After CodeCombat, my dad and I made a Programing for Kids class when I was on 2nd grade (I was around 7 year old). I taught my friends Minecraft Education and CodeCombat. There were a lot of my friends there and we were learning together for 3 months, until one day there were minimal number of participants in the class due to school exams. After that I decided to stop the class since I had done every lessons and missions available in CodeCombat and Ozaria, I got bored redoing them!

MicroStudio

I moved on and used MicroStudio. It used Lua. I actually quite liked the game engine, but the problem was there were lack of video tutorials. I couldn't make games without tutorials, because I was still a newbie. So, my dad advised me to try Roblox Studio.

Roblox Studio

Well, honestly using Roblox Studio was a pain...

There were A LOT of tutorials, but it is a 3D game engine (3D wasn't for my level yet); no 2D at all, and I got super annoyed I need to drag the game assets piece by piece, the default player skin being the same again and again, the same block variations, and sometimes accidentally dragging an object to the void and losing it forever!

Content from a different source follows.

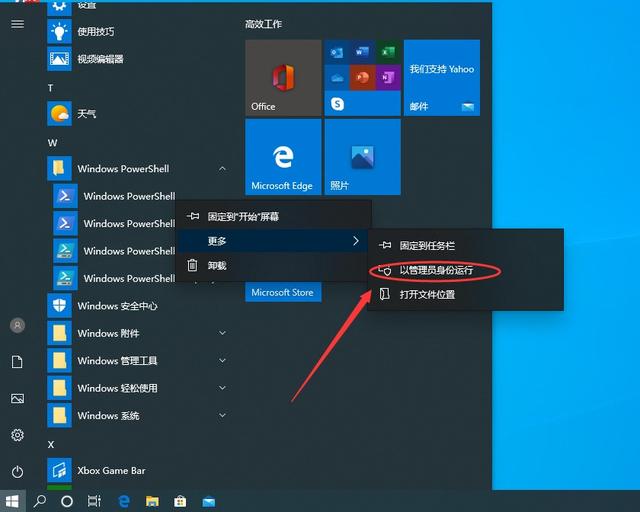Click the Office tile icon
Viewport: 640px width, 512px height.
(283, 77)
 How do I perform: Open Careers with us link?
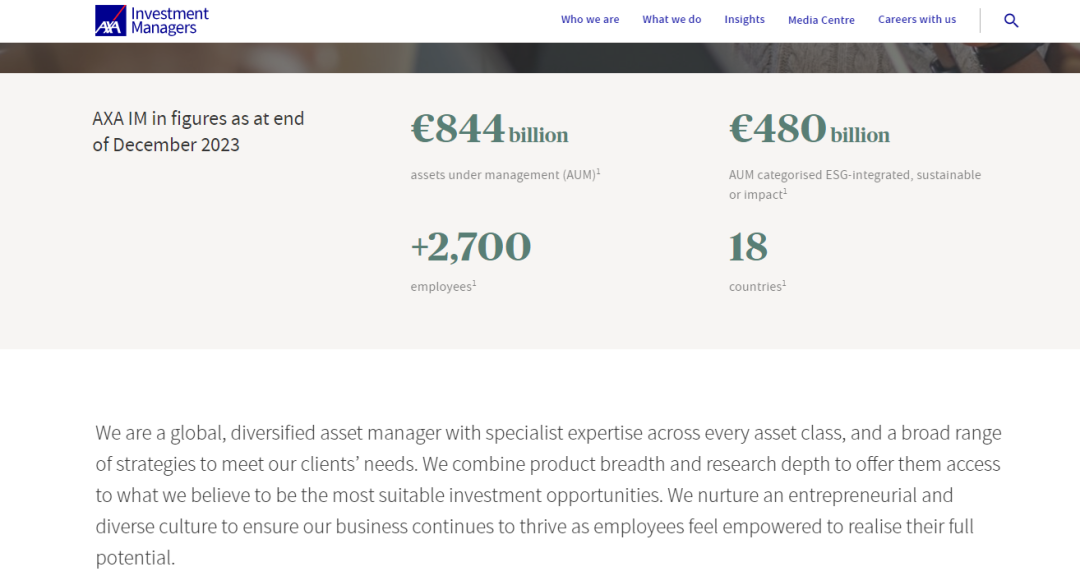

Of course I was frustrated, the game engine wasn't the one I needed, it was a painful to use. Until I put my hands on Godot.

Godot

It was so amazing!! The game engine allowed us to spill our creativity into a game; it's also open source. Although Godot is a complex game engine, it'll feel easy as time passes.

The number of tutorials is plenty in Godot, I had lots of fun following them and I even got some of the finished project published on my itch.io page:

I enjoyed Godot so much that last year when I was 9 years old, I got the chance to do a presentation in front of almost 500 students, by then I was in the 4th grade. Here's my IG link if you want to see my presentation: IG link presentation

Oh yeah I put most of my devlogs in my IG channel though my dad told me to write more in this bearblog acccount.

Currently working on my first commercial game: Dungeon Survivor.

It's still in process and I have been working on it on my spare time for more than a year. My dad thinks it's 80% done already and I'm adding some "game juice" to make it more interesting to play. I'm excited to get it released so my friends can play the game.